Yesterday, the Supreme Court issued one decision, described below, of interest to the business community:
Bank Fraud—Fraud Against Bank By An Employee
A unanimous Court today clarified the scope of the federal bank fraud statute, rejecting several efforts to narrow the subsection that criminalizes the knowing execution of a scheme "to defraud a financial institution." 18 U.S.C. s 1344(1). Petitioner Shaw had fraudulently transferred funds from a bank customer's account to accounts that Shaw controlled. Shaw contended that he could not be liable in the absence of proof that his conduct was directed at harming the bank. The Court held, first, that the statute did not require proof of a specific intent to defraud the bank as well as the customer because the bank had a property interest in the deposited funds.
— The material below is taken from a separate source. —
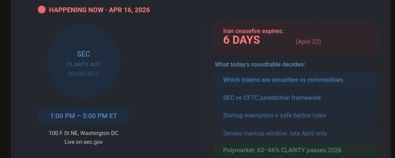
Task: Click the What today's roundtable decides heading
Action: (260, 65)
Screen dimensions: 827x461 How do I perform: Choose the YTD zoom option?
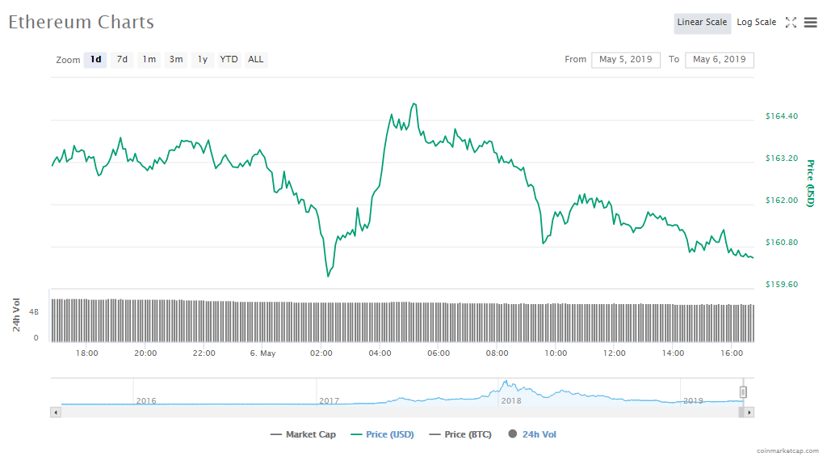(x=229, y=60)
Second, proof of intent to cause the bank financial harm was unnecessary so long as the fraud was intended to induce the bank to part with the funds. Third, the government need not prove that the defendant knew that the bank had a property interest in its customer's account. Fourth, it also was unnecessary to prove that the defendant's purpose was to harm the bank's property interest rather than merely to steal from the customer. Finally, the specific language outlawing schemes to obtain property in the "custody or control" of a bank in 18 U.S.C. § 1344(2) did not preclude the application of section 1344(1) to theft from a customer's account. The Court held that the resulting partial overlap in the subsections' scope left each subsection with sufficient independent meaning. The Court did remand for the Ninth Circuit to consider the preservation and merits of a challenge to a jury instruction allowing imposition of liability for a scheme intended "to deceive, cheat, or deprive" a financial institution of something of value, where both parties agreed that a conviction required proof of intent to deceive or cheat and to deprive a bank of property. The opinion was authored by Justice Breyer.